[EXTRACT PROVIDED]:
==========

Enumerate available GPU backend devices. Returns an array of GPU/IGPU devices. Never throws — returns an empty array if no GPUs are available.

import { getGpuDevices, createWhisperContext } from "whisper-cpp-node";

const gpus = getGpuDevices();
for (const gpu of gpus) {
  console.log(`[${gpu.index}] ${gpu.description} (${gpu.type}, ${(gpu.memory_total / 1e9).toFixed(1)} GB)`);
}
// Example output:
// [0] NVIDIA GeForce RTX 4050 Laptop GPU (gpu, 6.0 GB)
// [1] AMD Radeon 740M (igpu, 8.0 GB)

// Use a specific GPU for transcription:
const ctx = createWhisperContext({
  model: "./models/ggml-base.en.bin",
  gpu_device: gpus[0].index,
});

interface GpuDevice {
  index: number;         // GPU-relative index (matches gpu_device option)
  name: string;          // Backend device name (e.g., "Vulkan0")
  description: string;   // Human-readable name (e.g., "NVIDIA GeForce RTX 4050")
  type: "gpu" | "igpu";  // Discrete or integrated GPU
  memory_free: number;   // Free memory in bytes
  memory_total: number;  // Total memory in bytes
}

`createVadContext(options)`

Create a voice activity detection context for streaming audio.

==========

[SUPPLIED DATA]:
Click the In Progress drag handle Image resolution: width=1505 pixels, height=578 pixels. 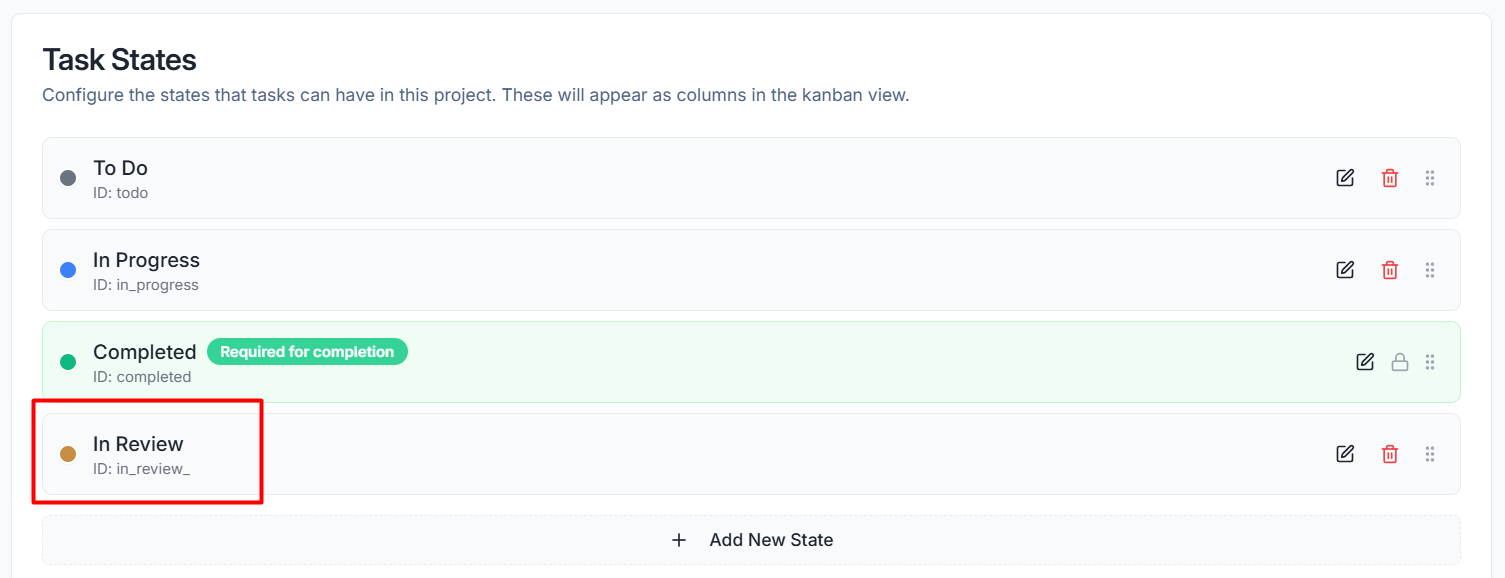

==========

[WHAT IS NEEDED]: Using the GPU device listing text, reproduce the passage starting at "Enumerate available GPU" and ending at "(igpu, 8.0 GB)", with "getGpuDevices" replaced by "listGpuDevices" everywhere it occurs.

[THE SOLUTION]:
Enumerate available GPU backend devices. Returns an array of GPU/IGPU devices. Never throws — returns an empty array if no GPUs are available.

import { listGpuDevices, createWhisperContext } from "whisper-cpp-node";

const gpus = listGpuDevices();
for (const gpu of gpus) {
  console.log(`[${gpu.index}] ${gpu.description} (${gpu.type}, ${(gpu.memory_total / 1e9).toFixed(1)} GB)`);
}
// Example output:
// [0] NVIDIA GeForce RTX 4050 Laptop GPU (gpu, 6.0 GB)
// [1] AMD Radeon 740M (igpu, 8.0 GB)